According to principal investigator S. Shyam Sundar, James P. Jimirro Professor of Media Effects at Penn State, the rushed nature of social media use may lead users to be less deliberate and more spontaneous in their interactions. “This is resulting in the widespread phenomenon of sharing without clicking. When online users see a link or headline that appears to be aligned with their ideology, they are more likely to share it rather than scrutinizing the contents of the link or story," said Sundar.

The researchers want to assess if users are being more honest in expressing their stance when they share without clicking political content on Facebook. They will look at the types of content and other characteristics of posts, such as number of likes, that are more often shared without clicking, and how closely aligned the content is with the user’s political stance.

The research will further researchers' understanding of the role played by communication technologies and online political discussion via social media, and may also be able to inform interventions to foster more thoughtful content sharing.

The project is being funded by a Social Media and Democracy Grant, awarded by the Social Science Research Council (SSRC), and includes access to data provided by Facebook about user behaviors. The SSRC funding arrangement with Facebook and Social Science One will also allow researchers to see the websites users have shared, unique characteristics of the URLs, and some demographic information about the users, such as their age, gender, location and political leanings.

“We expect to see extreme political content to be shared without clicking, which would be indicative of spontaneity,” Sundar explained. “We also plan to pair this data with concurrent investigations on the role played by device, and expect mobile use to be associated with more spontaneous sharing of political content, given its small screen and the rushed nature of its use.”

Facebook is the largest social media platform in history, and social scientists who study how democracies function have long wanted access to demographic data on the platforms’ two billion users, said Sundar.
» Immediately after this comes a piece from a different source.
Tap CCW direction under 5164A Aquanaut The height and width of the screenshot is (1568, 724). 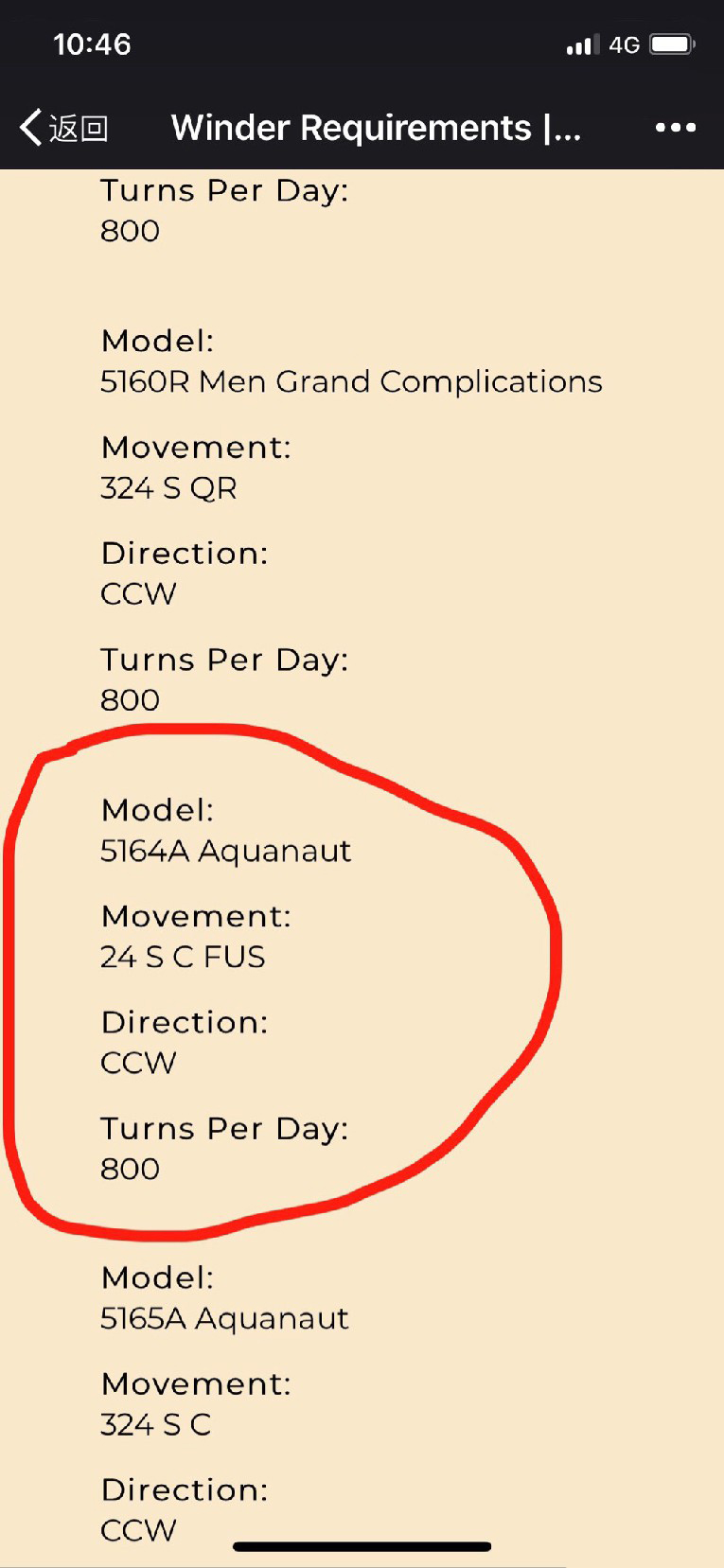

However, privacy concerns have held up Facebook data from being released to researchers for study. Facebook has been working on implementing a statistical technique called differential privacy to ensure that user information is scrambled by adding noise to the datasets provided to the researchers. 
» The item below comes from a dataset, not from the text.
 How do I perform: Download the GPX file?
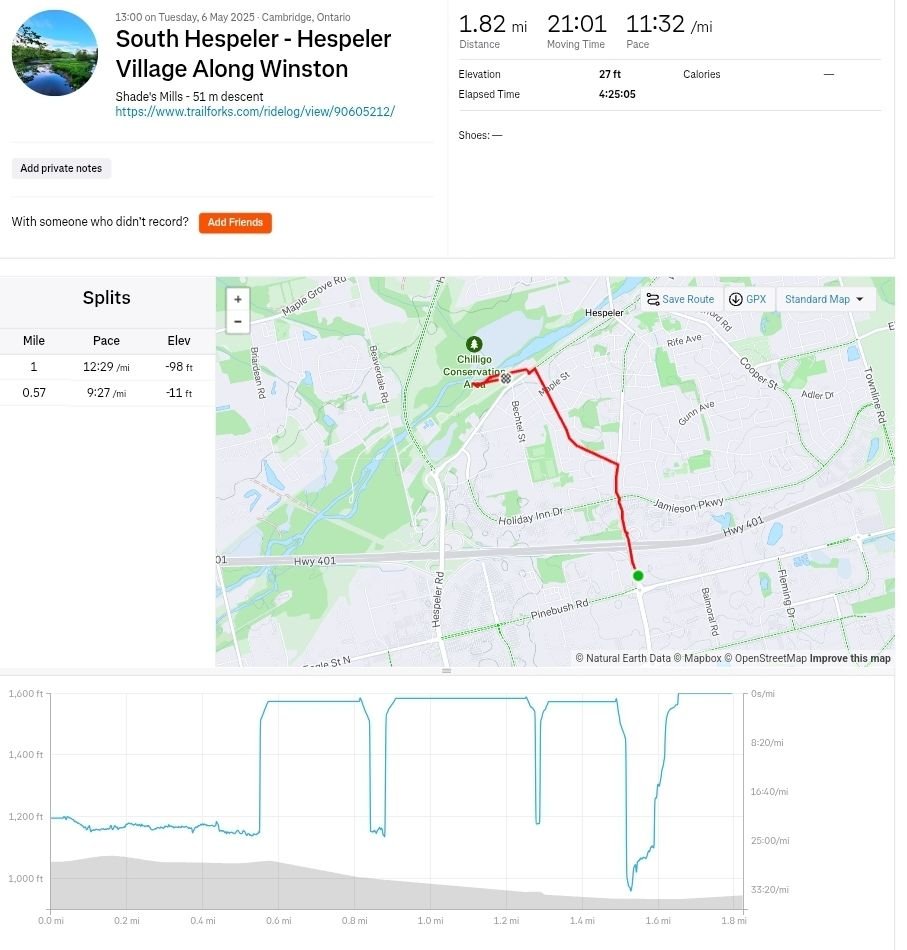click(749, 299)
“For a social scientist used to dealing with data from a few hundred cases, the prospect of analyzing a dataset with 17 trillion cell values relating to the sharing of nearly 38 million URLs by 2 billion Facebook users is certainly exciting and worth all the effort to ensure privacy,” said Sundar.
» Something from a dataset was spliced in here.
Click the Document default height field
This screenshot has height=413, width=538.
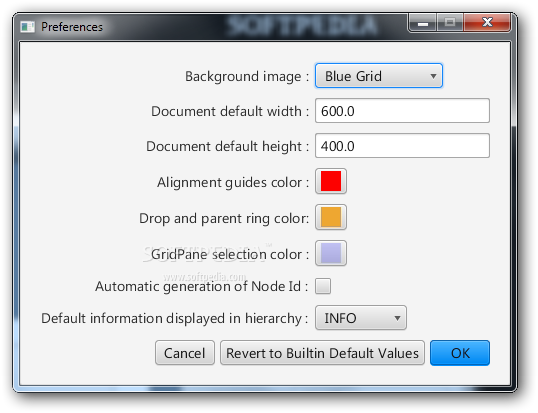click(x=402, y=146)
Penn State’s Computational and Spatial Analysis Core (CSA), part of the Social Science Research Institute and the Population Research Institute, will be analyzing the data for the project. Guangqing Chi, director of the CSA and professor of rural sociology, demography, and public health sciences in the College of Agricultural Sciences, says that social media data provide significant opportunities to study social problems that cannot be easily addressed by traditional data.

“Although we’ve seen a rapid increase in the use of social media data for social science research, we know little about how users behave. This timely project will contribute important knowledge about political content sharing on social media. Our CSA team is excited to collaborate with Dr. Sundar’s researchers in processing and analyzing the 17 trillion cell values.”

Other researchers on the project include Junjun Yin, assistant research professor, Social Science Research Institute and Population Research Institute, and associate in the CSA; and graduate students Jinping Wang, Eugene Cho and Meng Qi Liao in the Donald P. Bellisario College of Communications.